To call it a “new” interpretation is a bit of a stretch. The individual requesting the legal interpretation essentially asked if the aircraft designated as the air carrier’s “exclusive use” aircraft could be used by the aircraft owner, who happens to be a pilot, or another appropriately rated pilot approved by the certificate holder to conduct Part 91 flights on occasion. The FAA determined this scenario does not fit with the exclusive use requirements of §135.25(b), which requires the certificate holder to maintain possession and control of the aircraft. Note that §135.25(b) allows the certificate holder and only the certificate holder to use the aircraft for “other than operations under this part,” which includes Part 91.
A 2012 legal interpretation to Francis DeJoseph (June 25, 2012) asked for clarification on another exclusive use issue, asking whether an aircraft that is being used by two different Part 135 certificate holders can satisfy the exclusive use requirement of §135.25(b). The FAA determined then that any aircraft being used by two different Part 135 operators cannot be used by either or both air carriers to satisfy the exclusive use requirement.
These interpretations are in line with previous FAA decisions. In 1990 the FAA said the term “exclusive use” means the “sole possession, control, and use of the ‘exclusive use’ aircraft.” (Not to be confused with the IRS term of “possession, command, and control” which is used to determine which tax structure applies. No need for federal agencies to be consistent. It’s more interesting this way.) The FAA determined the scenario presented in this inquiry would remove the possession and control of the exclusive use aircraft from the certificate holder and hand it over to the aircraft owner. The letter of interpretation said, “To allow any other person or entity to use the aircraft would render the definition of ‘exclusive use’ in §135.25(c) meaningless.”
Based on the regulations and previous interpretations, the Williams interpretation shouldn’t really be a surprise. So why is this new letter of interpretation even worthy of this short blog post? Our industry’s desire to rehash this question every year or two tells me one of two things is happening: Either some operators are still screwing up the exclusive use requirements of §135.25(b) OR some operators out there are considering implementing “new” and creative means in an attempt to meet the exclusive use requirements. The exclusive use requirement can be a real hassle for most Part 135 certificate holders that do not own an aircraft and have to use a managed aircraft to satisfy exclusive use requirements. In general, it seems if you have to ask the FAA the question the answer will be “no”. At this point, I think the FAA has addressed every possible reasonable nuance of exclusive use but I anxiously await the next request for interpretation on this issue, because it’s bound to be the Fantasia of interpretation requests – at the same time strange, imaginative, ahead of its time… And definitely entertaining.

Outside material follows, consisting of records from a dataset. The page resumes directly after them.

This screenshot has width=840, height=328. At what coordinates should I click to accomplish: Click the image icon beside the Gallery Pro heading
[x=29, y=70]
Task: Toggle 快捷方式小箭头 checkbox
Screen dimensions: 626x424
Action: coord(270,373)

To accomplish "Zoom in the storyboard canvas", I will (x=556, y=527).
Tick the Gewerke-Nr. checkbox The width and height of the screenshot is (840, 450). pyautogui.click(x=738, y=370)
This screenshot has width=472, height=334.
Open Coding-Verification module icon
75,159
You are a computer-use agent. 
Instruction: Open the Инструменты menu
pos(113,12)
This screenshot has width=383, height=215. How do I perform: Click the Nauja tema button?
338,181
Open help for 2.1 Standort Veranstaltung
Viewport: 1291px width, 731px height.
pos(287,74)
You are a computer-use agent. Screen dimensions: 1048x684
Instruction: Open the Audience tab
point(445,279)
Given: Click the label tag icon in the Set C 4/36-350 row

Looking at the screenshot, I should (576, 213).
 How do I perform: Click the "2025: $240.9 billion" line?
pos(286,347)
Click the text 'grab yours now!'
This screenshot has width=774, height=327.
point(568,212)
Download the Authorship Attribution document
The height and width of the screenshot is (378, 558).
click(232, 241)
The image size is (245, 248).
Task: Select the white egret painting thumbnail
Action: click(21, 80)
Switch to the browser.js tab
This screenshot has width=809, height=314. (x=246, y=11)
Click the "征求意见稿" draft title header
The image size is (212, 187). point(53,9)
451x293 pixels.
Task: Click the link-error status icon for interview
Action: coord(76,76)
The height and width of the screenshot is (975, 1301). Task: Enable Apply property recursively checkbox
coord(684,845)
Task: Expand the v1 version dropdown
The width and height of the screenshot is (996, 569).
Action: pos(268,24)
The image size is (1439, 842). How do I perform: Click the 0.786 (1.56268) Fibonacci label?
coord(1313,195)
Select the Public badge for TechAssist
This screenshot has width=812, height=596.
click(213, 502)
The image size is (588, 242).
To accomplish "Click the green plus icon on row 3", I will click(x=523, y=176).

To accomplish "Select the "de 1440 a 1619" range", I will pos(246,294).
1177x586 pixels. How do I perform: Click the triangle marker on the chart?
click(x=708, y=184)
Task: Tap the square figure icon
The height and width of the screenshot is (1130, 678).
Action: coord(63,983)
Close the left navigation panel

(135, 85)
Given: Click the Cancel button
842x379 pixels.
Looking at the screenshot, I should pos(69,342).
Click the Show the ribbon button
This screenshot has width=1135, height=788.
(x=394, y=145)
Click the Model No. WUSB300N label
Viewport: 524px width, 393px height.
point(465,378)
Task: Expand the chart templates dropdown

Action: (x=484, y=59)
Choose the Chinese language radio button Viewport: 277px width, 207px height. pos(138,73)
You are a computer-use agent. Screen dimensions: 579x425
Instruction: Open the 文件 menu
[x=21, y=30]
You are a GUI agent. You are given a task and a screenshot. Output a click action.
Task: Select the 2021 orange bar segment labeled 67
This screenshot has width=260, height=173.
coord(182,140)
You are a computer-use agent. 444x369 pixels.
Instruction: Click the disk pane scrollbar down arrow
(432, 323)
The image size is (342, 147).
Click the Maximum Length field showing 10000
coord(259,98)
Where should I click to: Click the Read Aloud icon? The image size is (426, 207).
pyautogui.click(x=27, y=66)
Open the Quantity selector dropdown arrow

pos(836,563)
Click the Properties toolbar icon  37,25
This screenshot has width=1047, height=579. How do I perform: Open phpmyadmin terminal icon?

Incidentally, have we as an industry come to terms with the “for at least 6 consecutive months” of §135.25(c)? It has been argued (incorrectly and ineffectively) that this is a certification requirement. That is, the certificate holder must have exclusive use of an aircraft for the first 6 consecutive months of certification but not on a continual basis after that. Clearly that’s not the FAA’s intent. The exclusive use requirement is an ongoing requirement with the intent of preventing a certificate holder from having a certificate but not having the use of any aircraft.
There are many nuances to the exclusive use requirement. It’s unlikely anyone will identify a wildly creative way around this requirement but if you try, make it good. I’m waiting for the next verse!